Follow-up — the staged-arm skills contract fix, shipped 2026-06-08. Staging via plugins= loads the candidate skill to disk, but build_options also set skills=[] on the arm — and a June-2026 re-verification of the SDK contract (the standing rule: re-check the primary source, don't trust the prose) found that skills=[] is an empty allowlist, not "don't add project skills": the SDK's own ClaudeAgentOptions.skills docstring (v0.2.87) says "to suppress every skill from the listing, use []", and unlisted skills are "rejected by the Skill tool". So the staged candidate could never fire — every ratify run would land in the signal-present-but-never-invoked state and abstain on everything, silently. The fix: the arm sets skills="all" (enable the staged skills; the SDK then auto-allows the bare Skill tool) and setting_sources=[] (the staged plugin is the sole skill source — no project/user skill leaks into the measured arm, the documented "use the plugins option to load skills from a specific path"), and the stager writes a minimal .claude-plugin/plugin.json so --plugin-dir recognizes the dir and the plugin name — hence its skills' plugin:skill namespace — is pinned, not derived implicitly. The option contract is pinned by hermetic tests; the CLI-level confirmation (the staged skill actually fires under these flags and is recorded plugin:-stripped, so check_invocation's expected matches) is an executable integration assertion that runs free when the suite runs with stores + key — folding in the live-stream validation deferred above. # research(2026-06): claude-agent-sdk skills= is an allowlist/context filter, [] rejects every skill (SDK ClaudeAgentOptions.skills docstring, v0.2.87); plugin skills are namespaced plugin:skill and a plugin manifest is optional but pins the name; restrict filesystem discovery with setting_sources=[] and load skills from a path via plugins= (code.claude.com/docs agent-sdk skills + plugins).
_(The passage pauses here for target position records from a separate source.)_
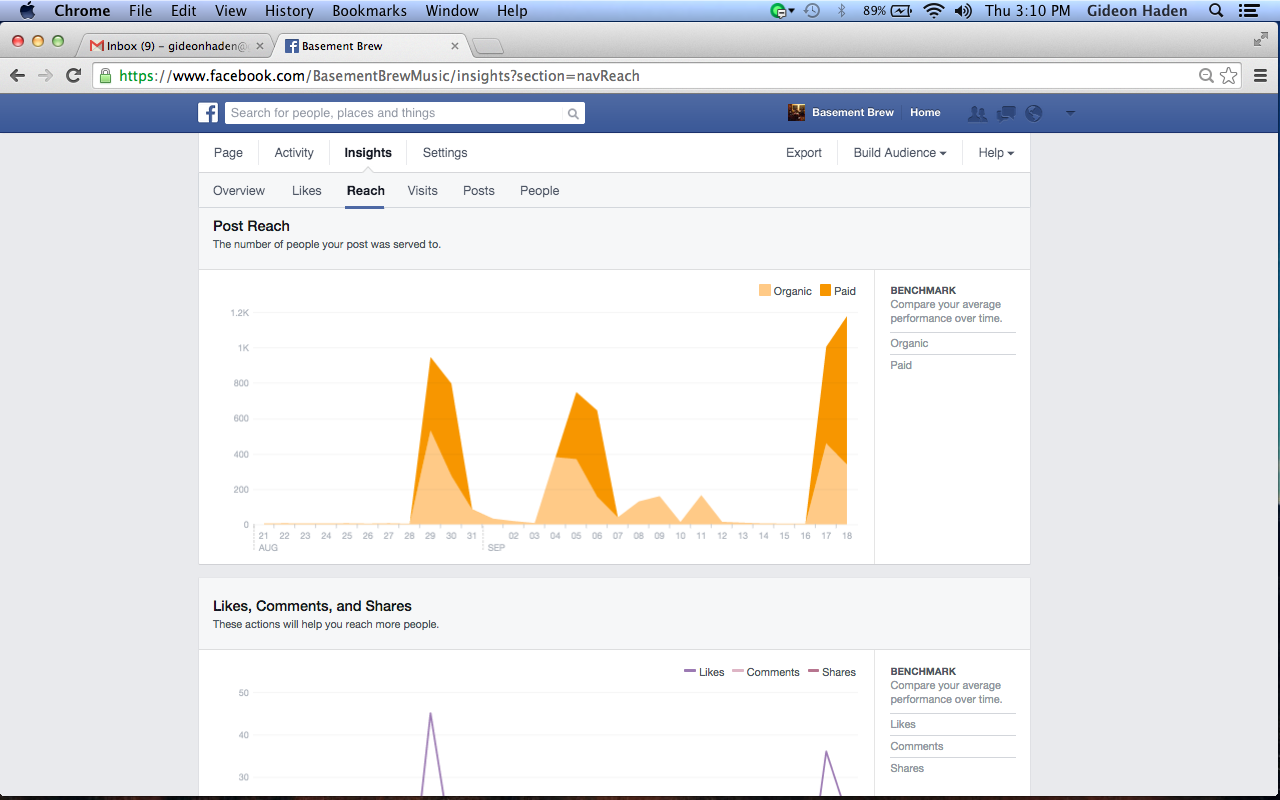Click the Export button
The width and height of the screenshot is (1280, 800).
(804, 153)
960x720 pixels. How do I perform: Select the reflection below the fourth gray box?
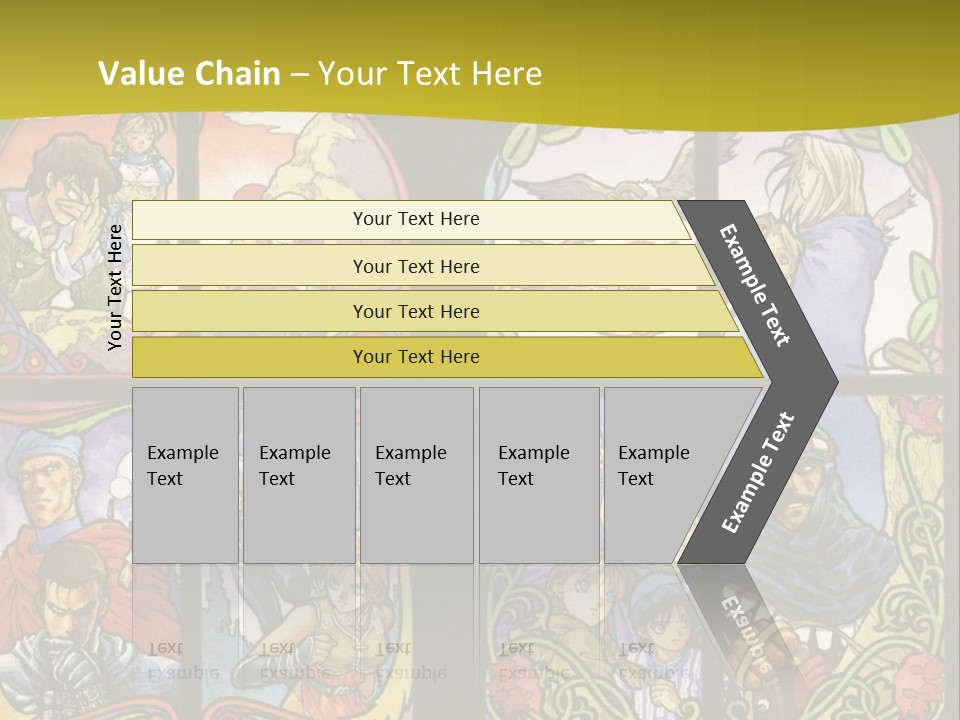tap(535, 660)
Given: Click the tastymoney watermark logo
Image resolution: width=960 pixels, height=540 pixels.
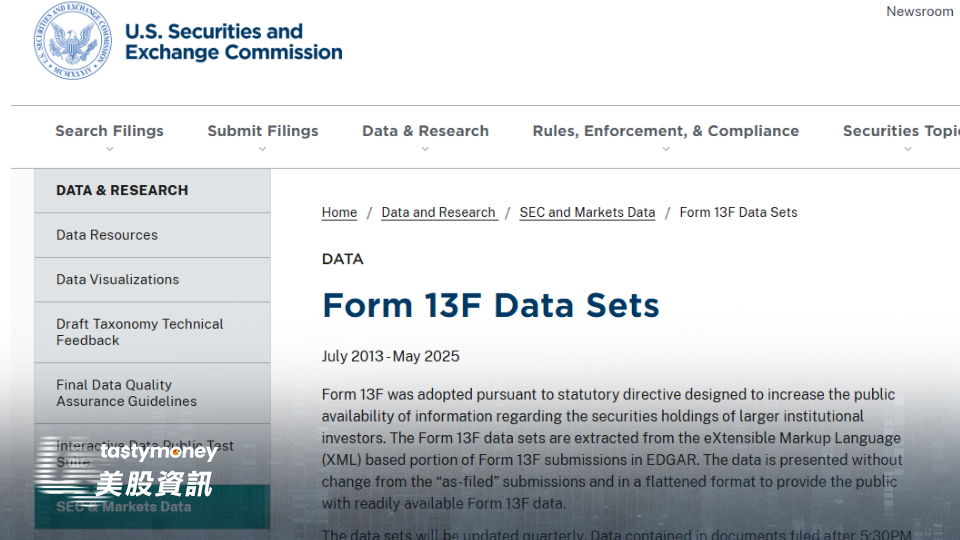Looking at the screenshot, I should point(127,468).
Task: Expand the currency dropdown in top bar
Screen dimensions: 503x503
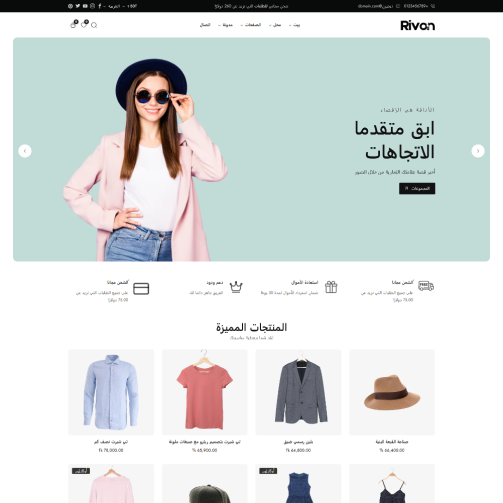Action: pyautogui.click(x=130, y=6)
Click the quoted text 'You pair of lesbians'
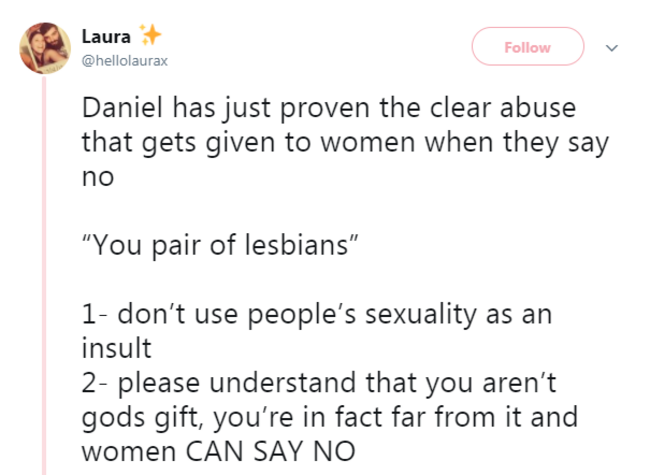Image resolution: width=650 pixels, height=475 pixels. (220, 245)
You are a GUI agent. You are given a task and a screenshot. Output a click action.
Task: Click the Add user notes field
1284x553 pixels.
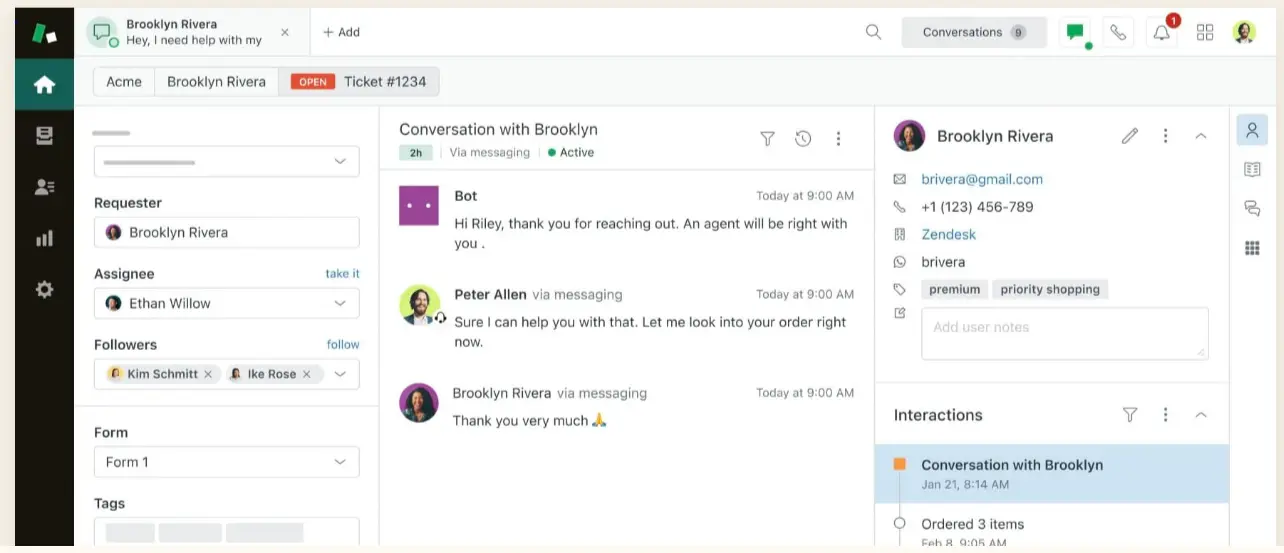tap(1064, 333)
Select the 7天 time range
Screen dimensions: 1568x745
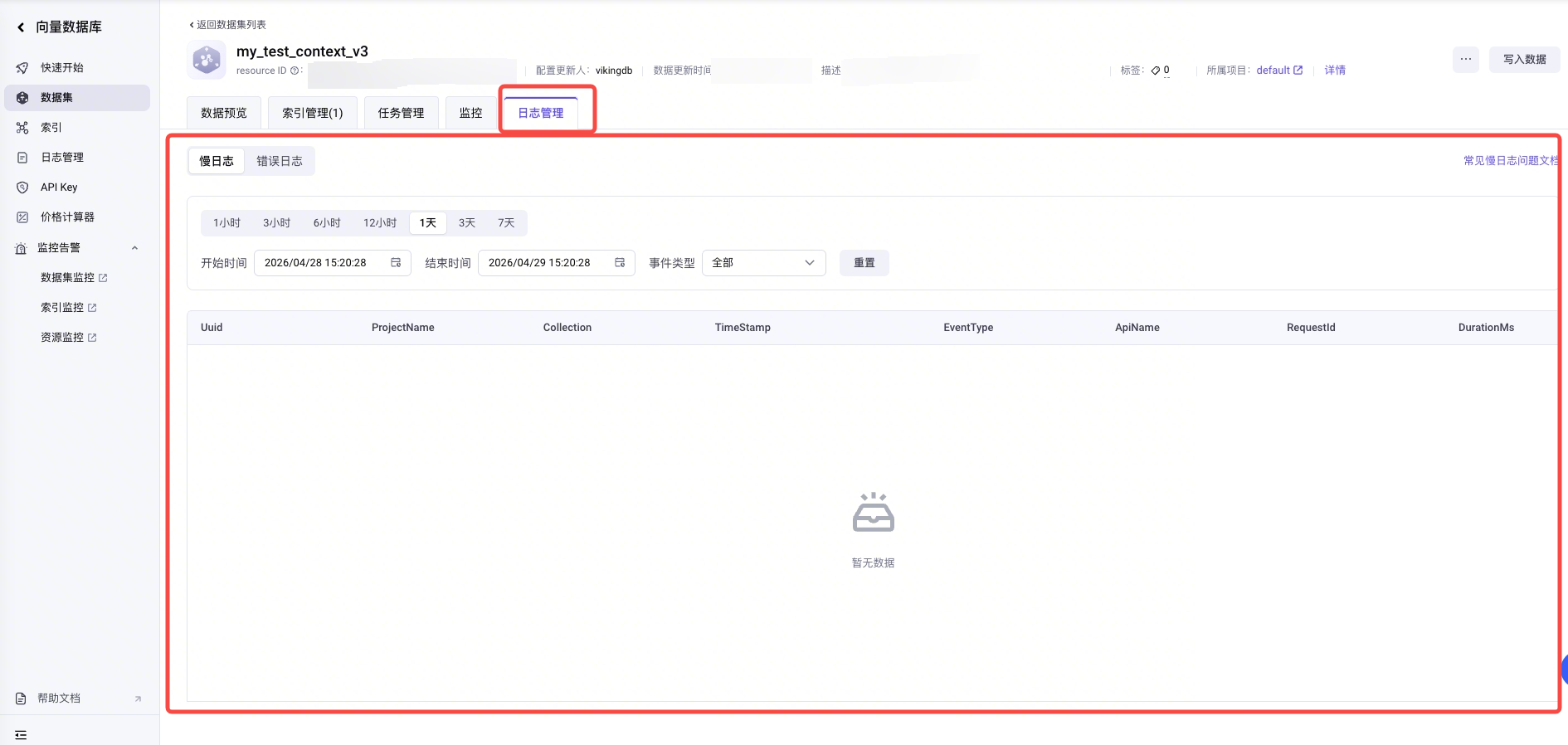click(x=506, y=223)
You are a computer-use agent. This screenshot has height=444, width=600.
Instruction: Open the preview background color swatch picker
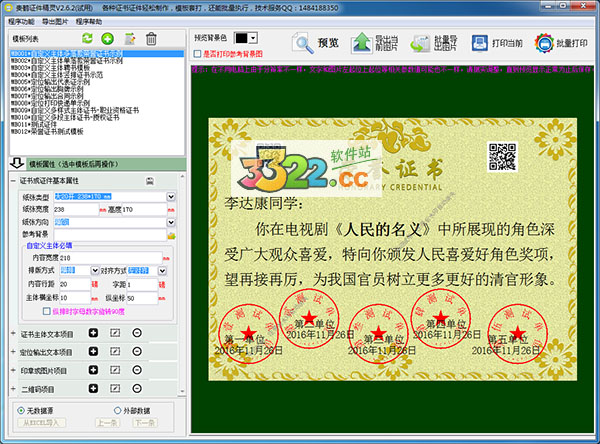click(x=246, y=39)
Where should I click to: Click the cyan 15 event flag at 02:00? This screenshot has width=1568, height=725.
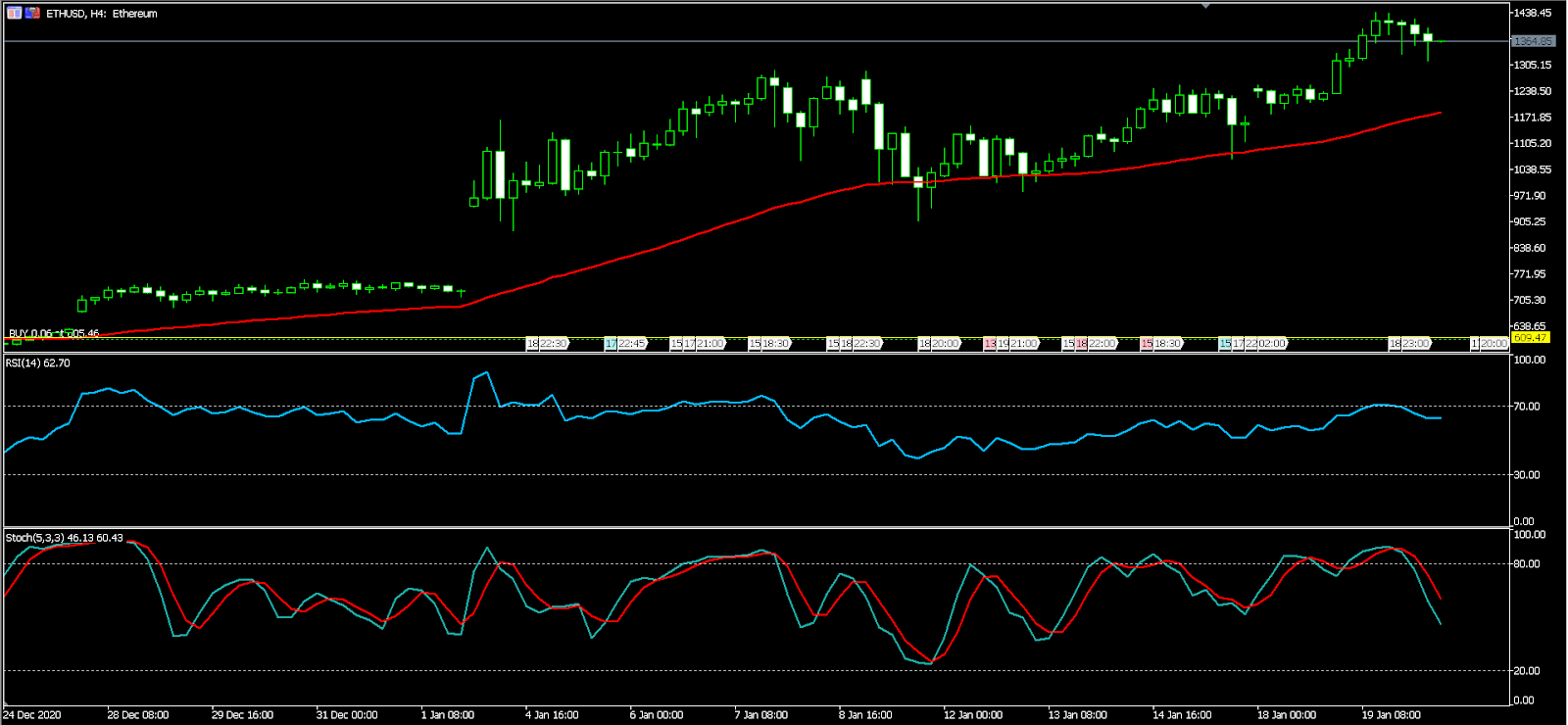tap(1225, 344)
Follow-up — the live execution, run 2026-06-09. The deferred deliberate-spend tail (a, above) was run for real against live stores, closing it. Candidate: closing-citation-audit (the supplementary skill B3 reflect had proposed) vs the always-on entity-workup base; -n 2, graph-only Halberd. 4 real workups, $2.60, all exit 0. Outcomes, all honest: (1) the invocation gate works live — the staged candidate fired in 1 of 2 candidate trials (model-driven invocation variance) and its Skill ToolUseBlock was recorded off the live message stream (skills_invoked: ['closing-citation-audit', 'entity-workup']), so observed=True. This is the live confirmation of both formerly-deferred validation items at once: the streamed Skill block appears live and the skill input key (pinned to the primary source the same day — the live stream's key was extracted correctly, the plugin: namespace stripped to the bare name). (2) Verdict NEUTRAL (repairs 0 / regressions 0): both arms saturate the fixture (all runs grounded, recall/trajectory/coverage = 1.0), so there is no delta — the SkillTester ~78% no-effect majority, not a failure, and compare correctly distinguished it from abstain (which is reserved for the skill never firing). A skill that only audits citations cannot improve an already-100%-cited baseline; the candidate arm did do more retrieval (15–17 graph calls vs 13) but it did not move the scored outcome. (3) Propose-only held — not applied (no clean net gain). (4) Prompt caching live (cache_read_input_tokens 250K–690K/run vs ~100 uncached). Small-N (<3/side) was caveated by compare as directional. The candidate skill and run artifacts are gitignored, so only this record persists. Still deferred ©: full counterfactual trace auditing + a significance test over large N.

Sources: Counterfactual Trace Auditing of LLM agent skills — with-skill vs without-skill paired runs, effect visible under saturation/cancellation (arXiv 2605.11946); SkillTester — matched baseline with the skill disabled + an invocation gate against misattributing ambient capability, ~14% help / ~78% no-effect / ~8% harm (arXiv 2603.28815); and ADR-0031's net-effect / same-instance / disclose-the-harness sources, inherited unchanged.